«Я читаюсь не слева направо, по-еврейски: справа налево». Поэтика Бориса Слуцкого - Глебовская Александра Викторовна 3 стр.


Так уж сложилось, что если речь заходит о тех, кого в России называют «большими поэтами», говорить об их творчестве возможно только в понятиях индивидуальности и уникальности: есть поэтика Мандельштама, Пастернака, Маяковского. Безусловно на этом построено наше исследование существует и поэтика Слуцкого. Однако в его случае справедливо говорить о совершенно особой большой поэтике, порожденной еврейским гением, могучим экзегетическим разумом; Г. Блум предлагает такое определение: «Все еврейские экзегезы, от Гиллеля и Иешуа из Назарета до двух Талмудов и каббалы и до Кузари Иехуды Ха-Леви и Маймонида, с возможной кульминацией в лице Кафки и Фрейда, можно назвать рядом попыток открыть Танах историческим страданиям народа, который Яхве сделал Своим избранником» [Bloom 2005a: 91]. Хочу добавить, что на русском языке кульминация такой поэтики, а точнее, ее начало и кульминация воплощены в Слуцком; его иудаистская экзегетическая уникальность проступает именно через эту призму. Прочтение и осмысление Писания основание его творчества, от почтительного и новаторского использования русского языка и традиции до понимания своего времени как хаоса, воплотившегося в той эпохе: революционных, воинственных, сталинских и в конце распадающихся Советов. Его произведения в этой книге в значительной степени, хотя и не исключительно представляют собой стихи о катастрофе, размышления о личном и коллективном еврействе, полемическое и интертекстуальное переосмысление дискурсов о евреях: христианского, исторического, мифологического, русской / советской литературы, канонического, современного и модернистского на иврите и идише,  все это обнажает основы художественного и метафизического мышления Слуцкого, которое зиждется на особенном и скрупулезном соотнесении собственных текстов с библейскими. В своем творческом подходе Слуцкий методично задействует «протитипы» из Писания, помещая программатически-генеративную личность поэта в «глобальную еврейскую парадигму» [Хазан 2001: 144145] то, что В. И. Хазан точно называет «одной из ключевых характеристик еврейского художника как такового».
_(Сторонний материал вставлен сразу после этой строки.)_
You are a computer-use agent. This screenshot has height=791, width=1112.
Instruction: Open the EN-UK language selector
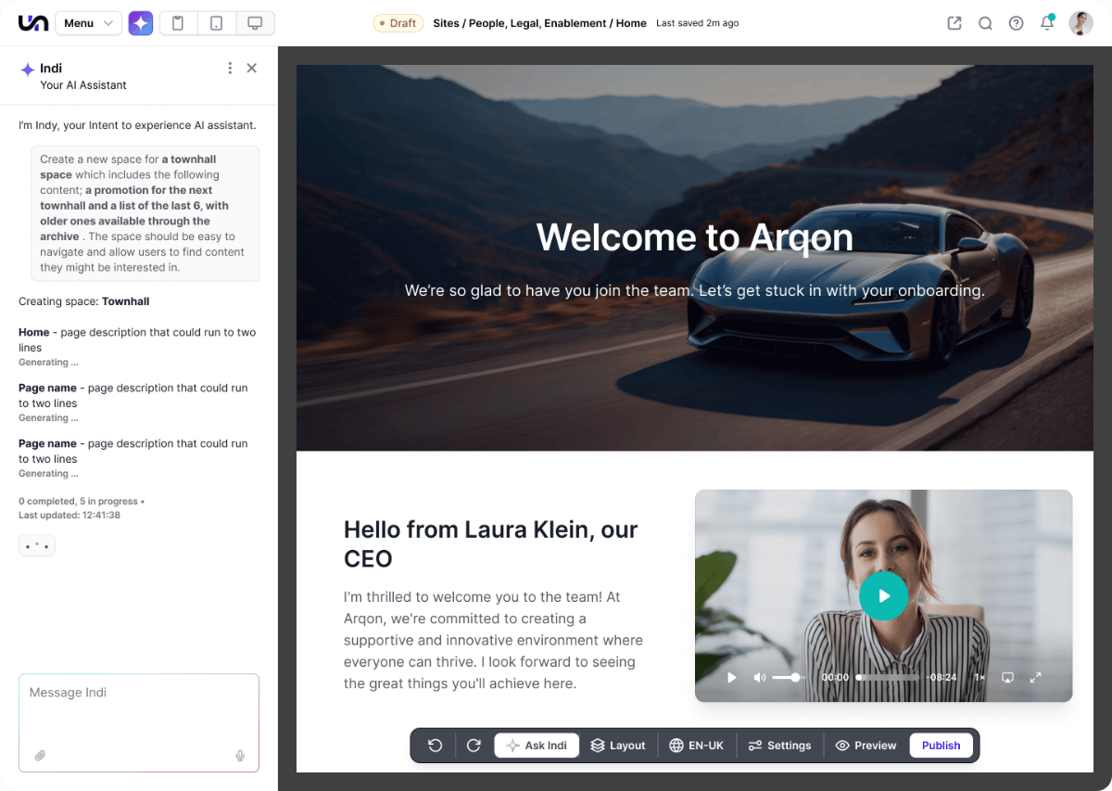pyautogui.click(x=697, y=745)
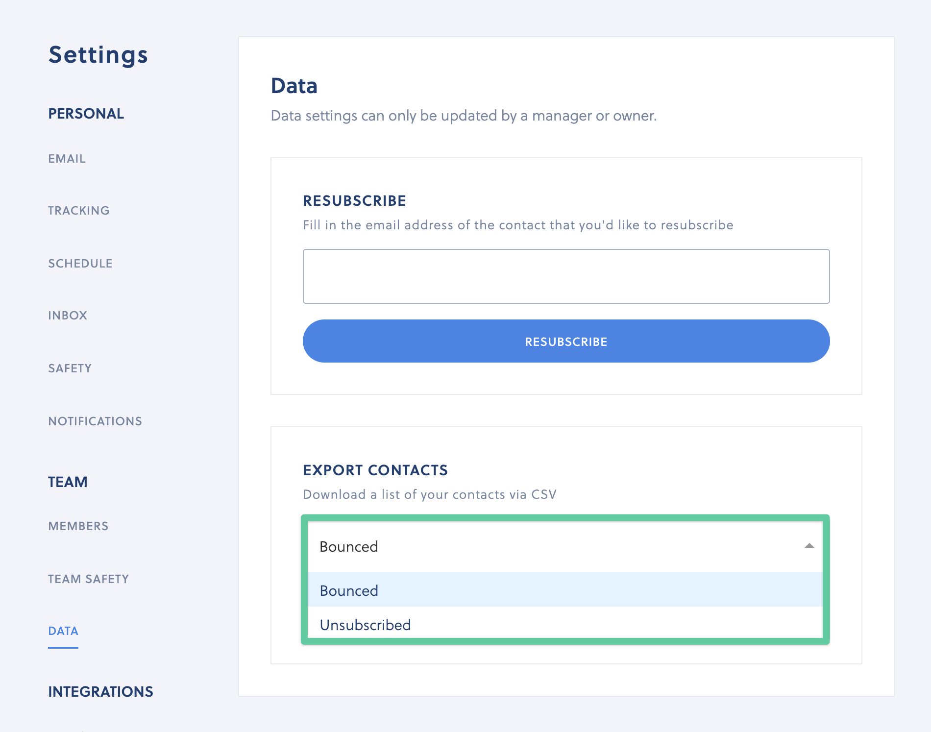Screen dimensions: 931x732
Task: Open the personal Safety settings
Action: (70, 368)
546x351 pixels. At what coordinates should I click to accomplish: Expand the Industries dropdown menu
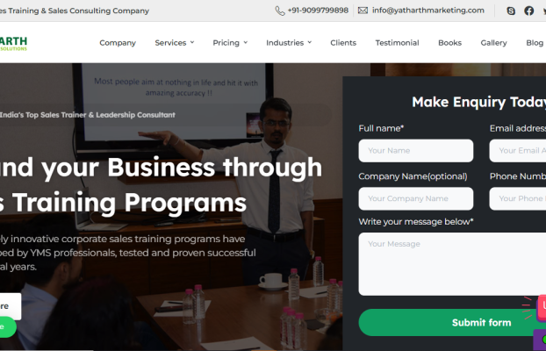pyautogui.click(x=289, y=43)
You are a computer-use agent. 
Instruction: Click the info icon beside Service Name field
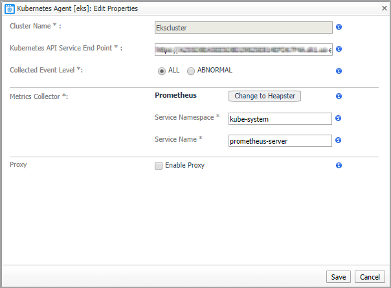point(339,140)
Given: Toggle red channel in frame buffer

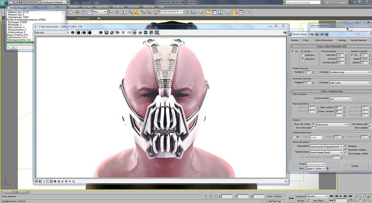Looking at the screenshot, I should (78, 32).
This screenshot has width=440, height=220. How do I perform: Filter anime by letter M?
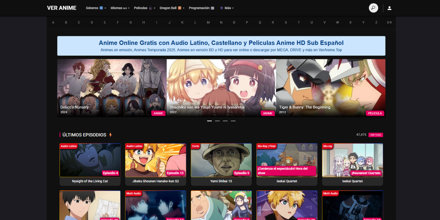click(208, 22)
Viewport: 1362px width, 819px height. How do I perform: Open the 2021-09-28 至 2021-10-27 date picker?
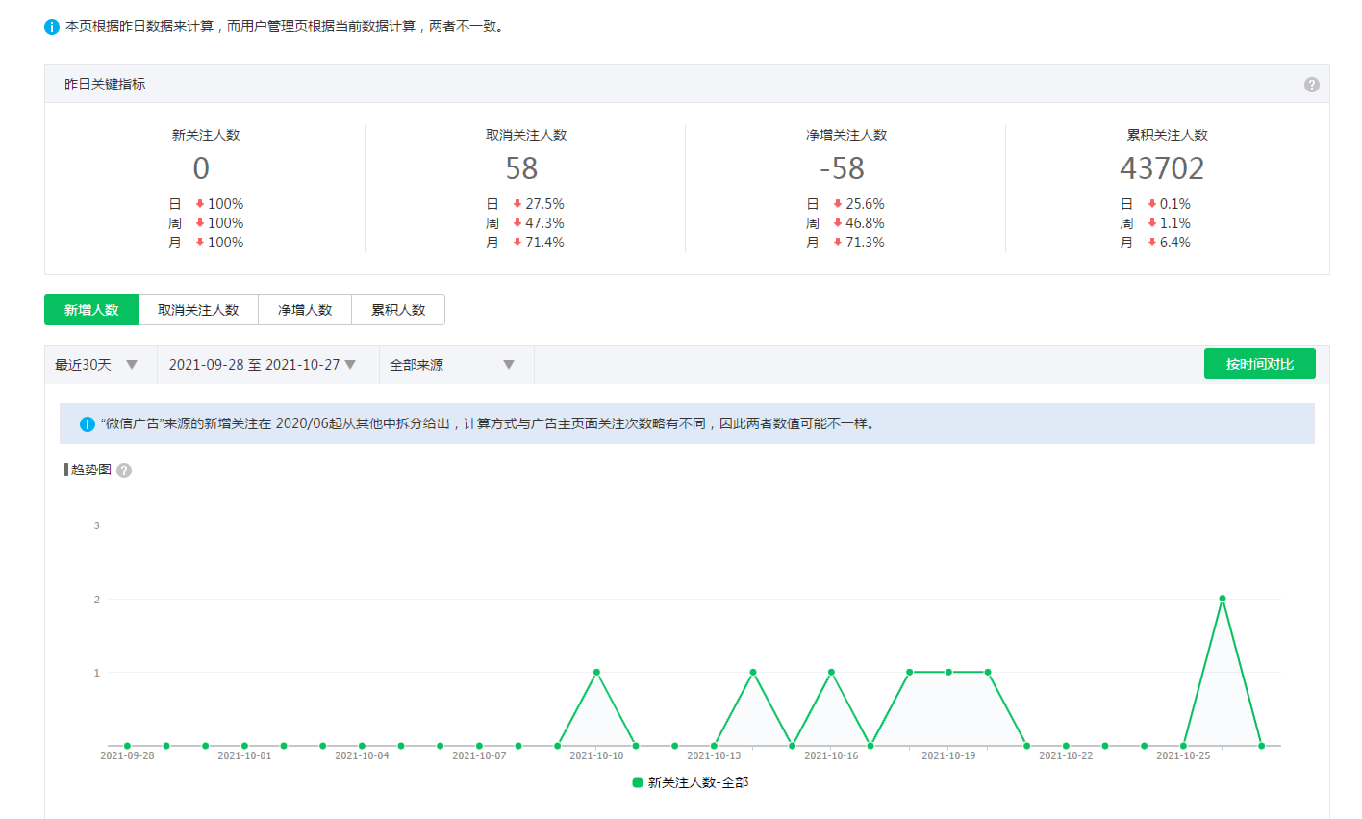[x=262, y=365]
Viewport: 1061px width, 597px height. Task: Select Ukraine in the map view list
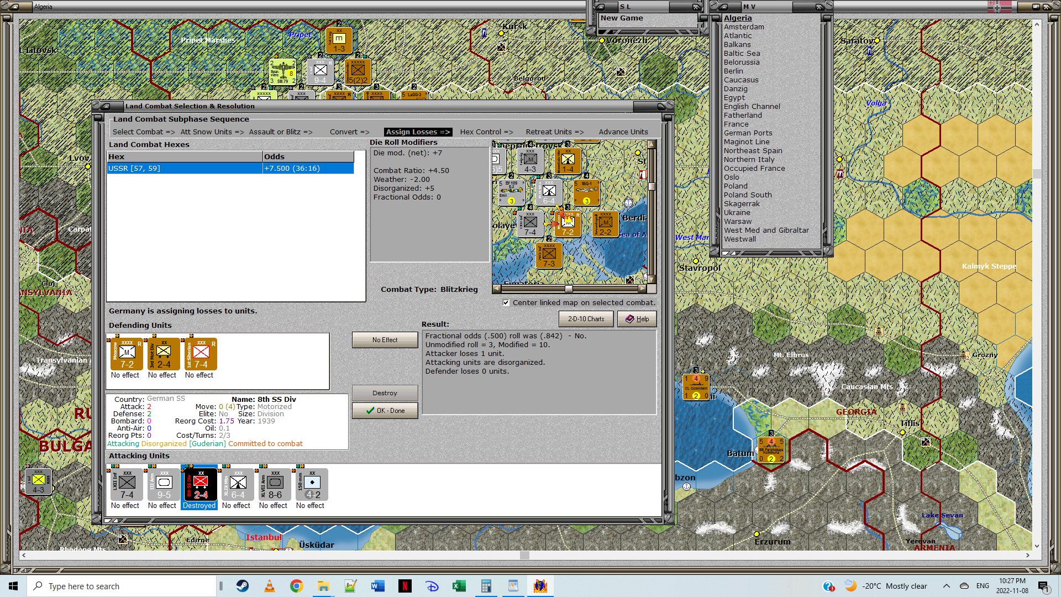tap(737, 213)
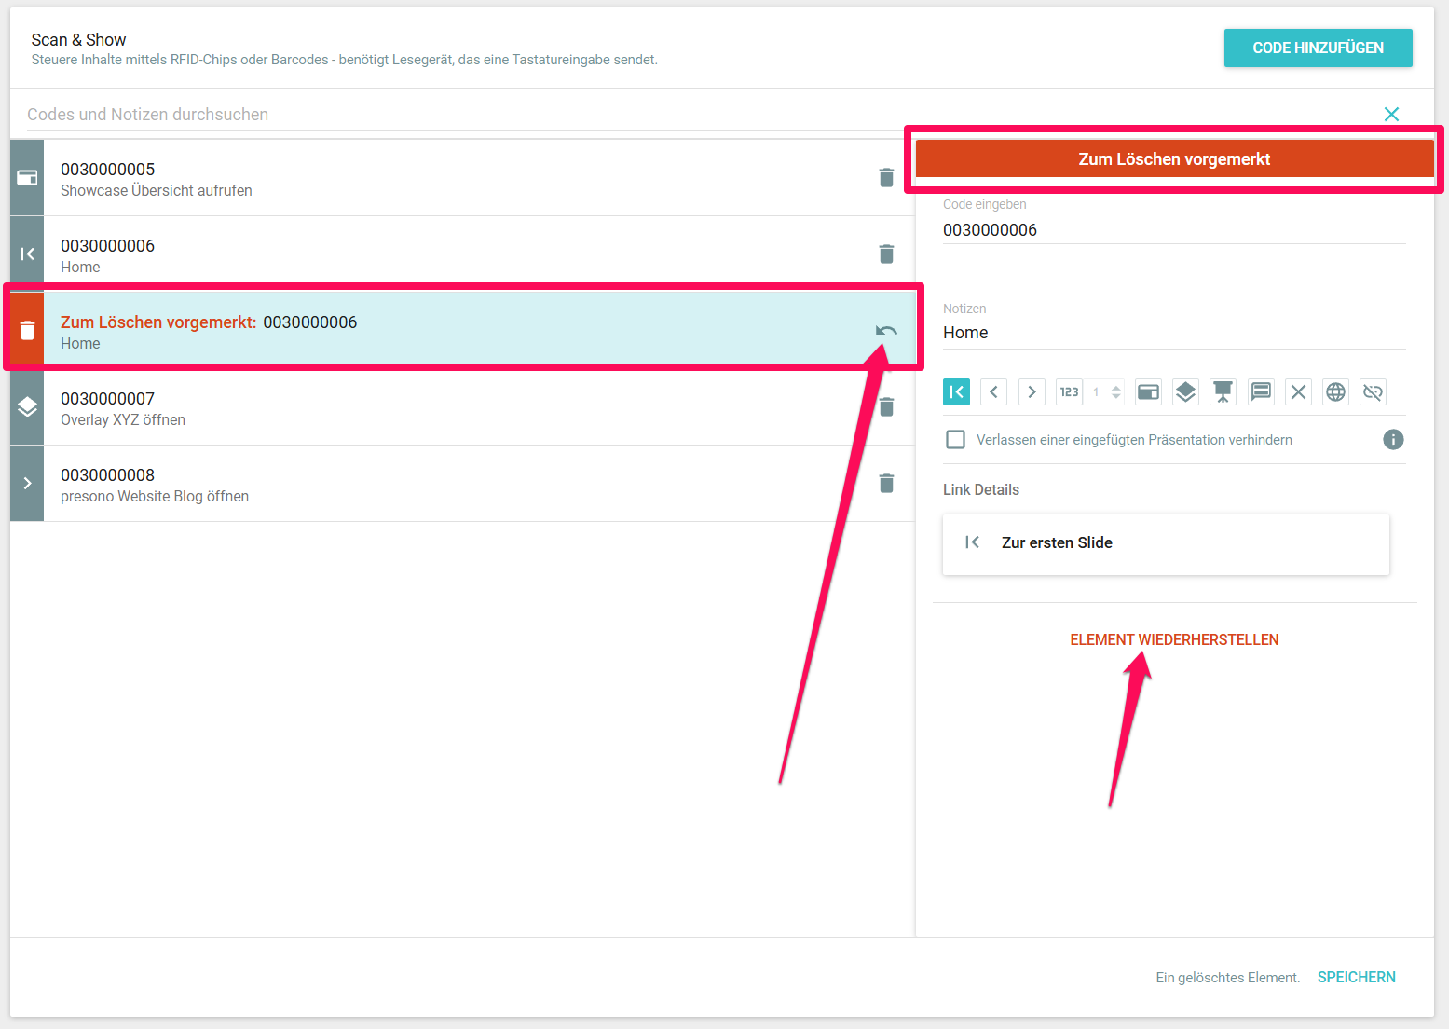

Понятие двойственности, бикультурности, бинациональности, которое Шраер вслед за Ш. Маркишем справедливо называет сущностным для определения русско-еврейской литературы, необходимо переосмыслить применительно к пути большого художника. У любого такого автора очень разветвленная система координат, однако его творчество не принадлежит двум народам в равной мере [Shrayer 2007: 42]. Его мировоззрение, ви铲дение, наполненное особым содержанием, принадлежит только ему, одновременно вписываясь в более масштабное повествование. Для Слуцкого у этого повествования единственное имя: ТаНаХ. Вместе с тем на уровне поэтики в его мировоззрении уникальным образом совмещаются русское и еврейское мышление, причем самые важные точки их соприкосновения цитаты, толкование источников, перечитывание, перестановка акцентов, аллюзии, интертекстуальность и увековечивание.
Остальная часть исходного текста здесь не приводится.